In a recent interview from federal prison, disgraced Theranos founder Elizabeth Holmes made one thing apparent: She’s still not taking responsibility for defrauding countless people with her fake blood-testing devices.

After dropping out of Stanford in 2004, Holmes threw herself into creating Theranos, a Palo Alto company that billed itself as the future of health care. Holmes boasted that her revolutionary blood-testing machines required just a drop of blood, and she partnered with Walgreens to bring the devices to patients nationwide, becoming the world’s youngest self-made female billionaire in the process.

Unbeknownst to investors and patients, the so-called Edison device rarely worked, and most of the testing was done with traditional machines. The house of cards came down in 2015, when Wall Street Journal reporter John Carreyrou published an expose of the company. A few years later, prosecutors from the U.S. Attorney's Office for the Northern District of California charged Holmes with fraud. She was found guilty and sentenced to over 11 years in federal prison.

Holmes, who once lived in a mansion in Atherton, now calls Federal Prison Camp, Bryan home. Last week, she gave People a rare interview from the minimum-security facility located about 100 miles from Houston, Texas. 

When pressed about her “mistakes,” People wrote that she still “defiantly maintains her innocence.” "Theranos failed,” Holmes said. “I take responsibility for that failure. Failure is not fraud."

Former co-workers testified that Holmes was well aware that the machines gave inaccurate results but continued to let patients use them. The inaccurate test results caused some people to be prescribed the wrong medication, and others were reportedly led to believe they may have had cancer. 

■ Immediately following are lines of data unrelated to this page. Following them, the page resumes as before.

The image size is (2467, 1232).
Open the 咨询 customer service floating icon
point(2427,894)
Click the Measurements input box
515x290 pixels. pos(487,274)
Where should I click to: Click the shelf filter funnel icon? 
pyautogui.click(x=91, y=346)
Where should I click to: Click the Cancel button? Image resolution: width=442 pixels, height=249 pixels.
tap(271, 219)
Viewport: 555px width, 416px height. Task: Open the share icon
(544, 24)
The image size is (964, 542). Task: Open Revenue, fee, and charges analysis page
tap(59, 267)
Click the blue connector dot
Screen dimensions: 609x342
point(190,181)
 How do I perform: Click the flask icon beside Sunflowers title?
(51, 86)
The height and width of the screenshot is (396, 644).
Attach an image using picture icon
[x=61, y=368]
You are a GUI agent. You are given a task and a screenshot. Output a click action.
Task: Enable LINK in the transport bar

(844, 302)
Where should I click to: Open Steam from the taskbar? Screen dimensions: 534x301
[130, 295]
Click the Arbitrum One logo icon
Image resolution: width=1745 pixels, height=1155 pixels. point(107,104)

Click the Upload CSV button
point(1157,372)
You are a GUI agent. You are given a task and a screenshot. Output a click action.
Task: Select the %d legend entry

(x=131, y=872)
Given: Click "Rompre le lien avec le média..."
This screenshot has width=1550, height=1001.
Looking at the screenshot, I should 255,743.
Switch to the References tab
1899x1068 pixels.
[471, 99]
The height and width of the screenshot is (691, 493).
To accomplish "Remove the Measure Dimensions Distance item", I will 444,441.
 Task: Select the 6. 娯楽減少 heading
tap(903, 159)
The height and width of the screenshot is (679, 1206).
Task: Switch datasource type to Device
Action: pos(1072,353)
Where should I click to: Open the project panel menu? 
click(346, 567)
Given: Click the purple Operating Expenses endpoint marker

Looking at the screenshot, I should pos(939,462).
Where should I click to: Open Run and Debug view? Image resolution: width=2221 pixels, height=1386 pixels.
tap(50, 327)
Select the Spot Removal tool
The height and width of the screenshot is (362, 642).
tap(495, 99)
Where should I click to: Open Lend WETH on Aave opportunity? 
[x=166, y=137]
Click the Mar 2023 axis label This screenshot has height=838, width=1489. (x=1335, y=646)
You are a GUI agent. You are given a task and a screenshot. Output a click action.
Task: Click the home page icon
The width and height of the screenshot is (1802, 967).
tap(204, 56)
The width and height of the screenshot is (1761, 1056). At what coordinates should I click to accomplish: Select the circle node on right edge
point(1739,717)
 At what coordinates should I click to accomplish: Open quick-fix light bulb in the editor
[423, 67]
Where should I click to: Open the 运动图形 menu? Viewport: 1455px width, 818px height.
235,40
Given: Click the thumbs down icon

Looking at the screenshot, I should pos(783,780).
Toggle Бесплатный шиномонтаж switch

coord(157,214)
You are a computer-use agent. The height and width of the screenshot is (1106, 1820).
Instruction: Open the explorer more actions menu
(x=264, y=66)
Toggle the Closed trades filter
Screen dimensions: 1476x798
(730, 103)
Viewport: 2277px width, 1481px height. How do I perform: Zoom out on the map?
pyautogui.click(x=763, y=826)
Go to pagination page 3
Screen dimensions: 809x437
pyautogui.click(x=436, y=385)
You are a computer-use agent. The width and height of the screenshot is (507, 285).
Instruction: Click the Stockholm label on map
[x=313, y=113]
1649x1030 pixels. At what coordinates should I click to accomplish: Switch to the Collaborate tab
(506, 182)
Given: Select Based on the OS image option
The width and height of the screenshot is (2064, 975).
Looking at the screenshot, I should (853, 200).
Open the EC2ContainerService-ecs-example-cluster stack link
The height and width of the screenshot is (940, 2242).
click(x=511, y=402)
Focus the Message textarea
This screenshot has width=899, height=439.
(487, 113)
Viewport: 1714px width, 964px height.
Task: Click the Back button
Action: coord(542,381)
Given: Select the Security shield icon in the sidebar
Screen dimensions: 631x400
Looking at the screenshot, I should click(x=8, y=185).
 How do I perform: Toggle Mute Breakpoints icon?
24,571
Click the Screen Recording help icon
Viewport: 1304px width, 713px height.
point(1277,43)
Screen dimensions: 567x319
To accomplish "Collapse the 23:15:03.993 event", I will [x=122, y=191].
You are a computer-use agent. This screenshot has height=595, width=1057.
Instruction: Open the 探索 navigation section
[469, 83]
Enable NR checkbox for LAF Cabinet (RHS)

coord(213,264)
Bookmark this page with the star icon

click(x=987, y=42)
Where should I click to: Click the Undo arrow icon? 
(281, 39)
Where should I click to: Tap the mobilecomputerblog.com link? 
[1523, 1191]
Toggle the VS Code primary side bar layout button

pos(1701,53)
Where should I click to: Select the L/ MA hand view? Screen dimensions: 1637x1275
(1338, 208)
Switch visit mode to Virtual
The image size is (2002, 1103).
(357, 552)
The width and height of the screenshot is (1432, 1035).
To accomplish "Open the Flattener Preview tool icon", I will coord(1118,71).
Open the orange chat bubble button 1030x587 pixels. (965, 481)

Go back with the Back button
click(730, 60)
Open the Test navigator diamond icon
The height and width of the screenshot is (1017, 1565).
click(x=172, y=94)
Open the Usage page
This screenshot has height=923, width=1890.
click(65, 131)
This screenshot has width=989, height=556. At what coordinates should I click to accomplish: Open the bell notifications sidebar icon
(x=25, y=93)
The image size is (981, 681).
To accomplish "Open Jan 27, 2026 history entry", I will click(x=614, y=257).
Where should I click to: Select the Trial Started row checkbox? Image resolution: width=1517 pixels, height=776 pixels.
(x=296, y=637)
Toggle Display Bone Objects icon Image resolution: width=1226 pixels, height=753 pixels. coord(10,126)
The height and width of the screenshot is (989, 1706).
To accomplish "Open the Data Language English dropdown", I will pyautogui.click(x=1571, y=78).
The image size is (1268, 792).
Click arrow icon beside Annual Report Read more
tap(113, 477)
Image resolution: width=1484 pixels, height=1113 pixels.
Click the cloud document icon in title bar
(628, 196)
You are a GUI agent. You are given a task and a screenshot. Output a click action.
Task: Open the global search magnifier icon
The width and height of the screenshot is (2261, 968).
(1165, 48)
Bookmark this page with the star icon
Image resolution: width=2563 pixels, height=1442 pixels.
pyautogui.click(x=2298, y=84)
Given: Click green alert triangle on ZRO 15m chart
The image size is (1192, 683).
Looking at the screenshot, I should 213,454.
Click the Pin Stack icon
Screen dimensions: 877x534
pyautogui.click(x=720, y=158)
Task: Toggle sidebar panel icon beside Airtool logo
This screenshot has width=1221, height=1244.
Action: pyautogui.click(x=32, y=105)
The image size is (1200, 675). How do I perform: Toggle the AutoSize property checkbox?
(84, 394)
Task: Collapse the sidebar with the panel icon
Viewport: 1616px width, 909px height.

Anyone awaiting Holmes’ mea culpa will be left disappointed. She told People she plans on reforming the criminal justice system when she is released. “She has drafted a bill — a seven-page handwritten document titled the American Freedom Act — which she says would change criminal procedure, with the goal of bolstering the presumption of innocence,” the outlet reported.

Holmes, 41, is expected to be released on April 3, 2032, according to the Federal Bureau of Prisons. The sentence reduction is due to good behavior.